The Federal Government has said that about 165 million Nigerians still require preventive chemotherapy for at least one neglected tropical disease (NTD), underlining the scale of the challenge the country faces despite recent progress in disease control.
The Minister of State for Health and Social Welfare, Dr Iziaq Kunle Salako, disclosed this on Thursday at the 2026 World Neglected Tropical Diseases (NTDs) Day and Leprosy Day commemoration in Abuja, stressing the need for sustained political commitment, domestic funding, and coordinated action.
He said, “Globally, over one billion people are affected with NTDs across 149 countries, with Africa bearing about half of the burden.”
“Nigeria alone accounts for about 25 per cent of cases on the continent, with more than 200 million people at risk of one NTD or the other and 165 million people needing preventive chemotherapy.”
The minister explained that the annual World NTD Day is an opportunity to renew awareness, mobilise resources, highlight achievements, confront persistent challenges, and advocate for stronger prevention, control, and elimination efforts.
This year’s event was combined with Leprosy Day under the theme “Leprosy is Curable, The Real Challenge is Stigma,” he added. “While leprosy can be cured with timely treatment, stigma and discrimination remain the greatest obstacles to elimination,” Salako noted.
He said Nigeria’s NTD response is anchored on global frameworks such as the London Declaration of 2013, the Kigali Declaration of 2019, and the World Health Organisation’s NTD Roadmap 2021–2030, which emphasise government accountability, integration of services, sustainable financing, and political commitment.
Despite the large number still requiring chemotherapy, Salako highlighted key national achievements.
“About 119.9 million Nigerians no longer require treatment for lymphatic filariasis, while onchocerciasis transmission has been interrupted in 10 states, with 59 million people no longer needing ivermectin treatment as at December 2025,” he said.
He also reported an 89 per cent reduction in trachoma prevalence among at-risk populations, with treatment stopped in most endemic local government areas.
Other strides, according to the minister, include the procurement and distribution of anti-rabies vaccines and anti-snake venom drugs, the digitisation of NTD data, and the integration of NTD campaigns with malaria, immunisation, nutrition, and measles-rubella programmes to improve efficiency.

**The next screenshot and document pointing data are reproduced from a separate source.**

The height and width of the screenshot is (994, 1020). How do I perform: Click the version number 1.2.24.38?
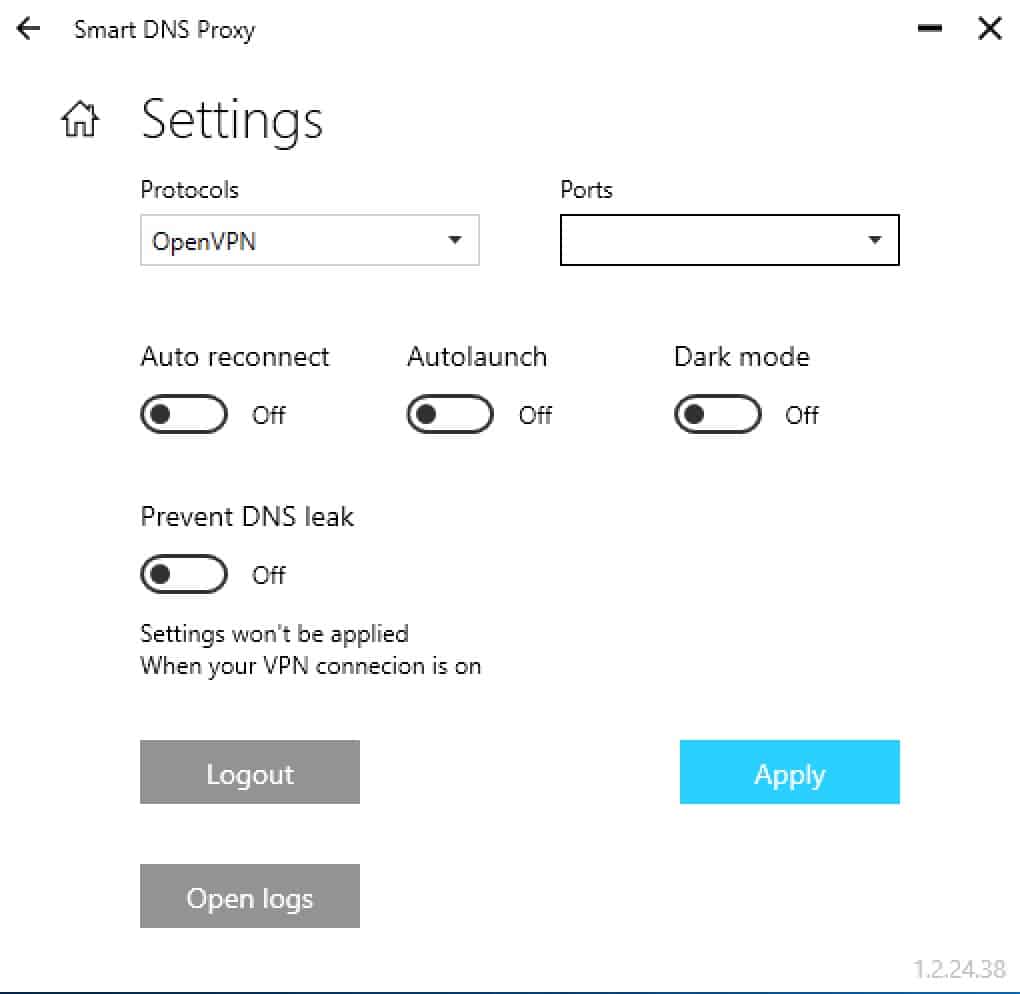click(x=960, y=969)
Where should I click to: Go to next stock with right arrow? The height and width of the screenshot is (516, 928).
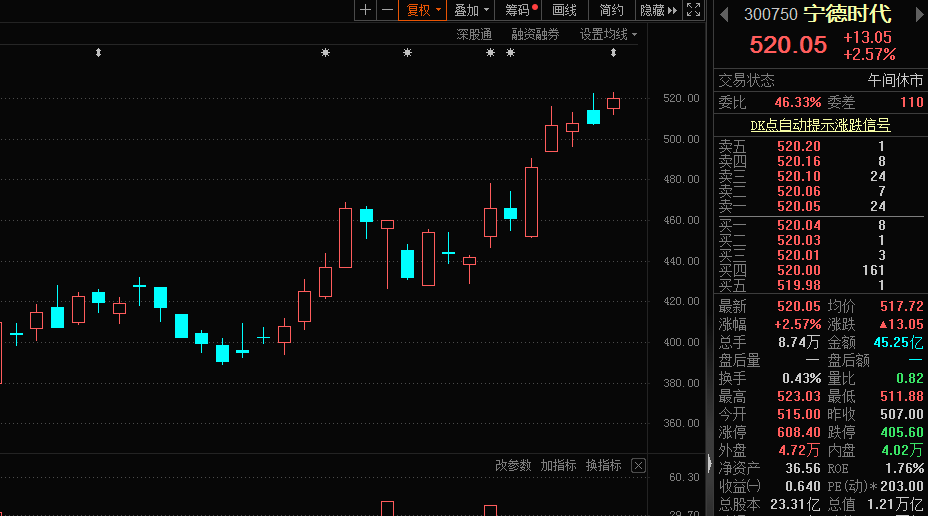pos(916,14)
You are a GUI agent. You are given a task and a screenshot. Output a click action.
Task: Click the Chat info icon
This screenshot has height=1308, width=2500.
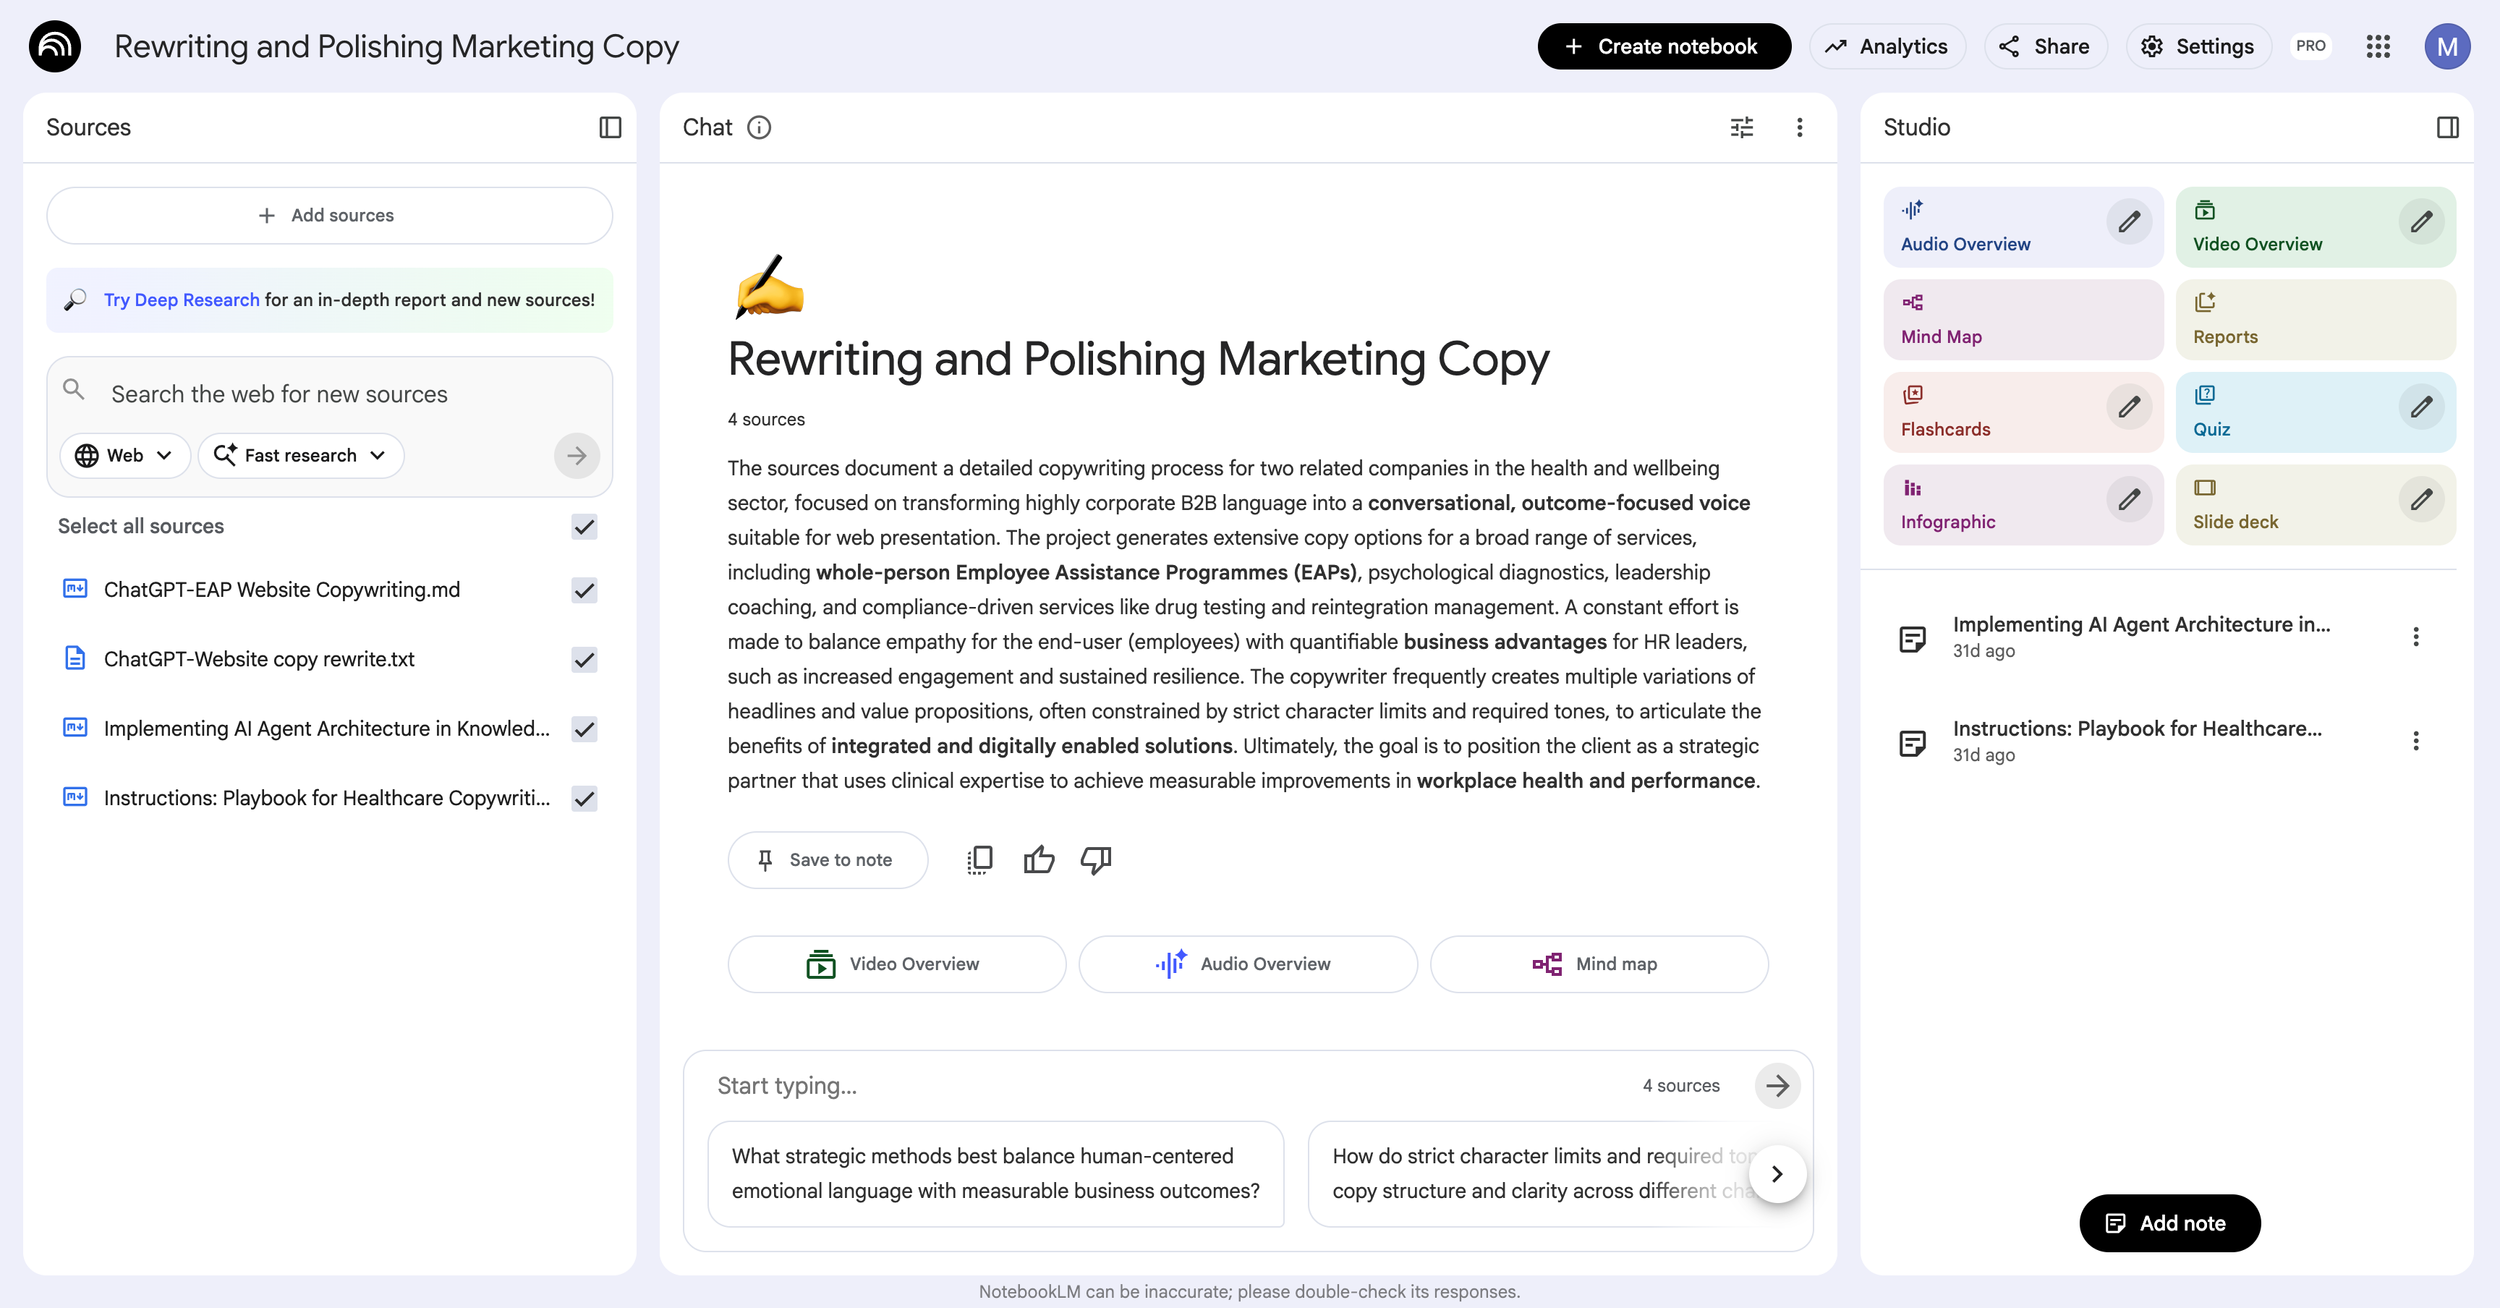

On leprosy, Salako said Nigeria has strengthened early case detection, contact tracing, and rolled out single-dose rifampicin for post-exposure prophylaxis in more states.
“We are ensuring uninterrupted access to free multidrug therapy nationwide, leveraging digital tools for targeted action, and involving persons affected in community interventions to reduce stigma,” he said.
Earlier, the Permanent Secretary of the Federal Ministry of Health and Social Welfare, Daju Kachollom, described NTDs as “diseases driven not just by poverty, but by inequality, weak health systems, and insufficient political attention.”
She noted that the country has aligned its National NTD Elimination Roadmap with the WHO framework, achieving milestones such as 10 states interrupting river blindness transmission and 33 million people no longer needing mass drug administration for trachoma.
She called on state governments to increase domestic funding, integrate NTD services into primary healthcare, and sustain collaboration with partners.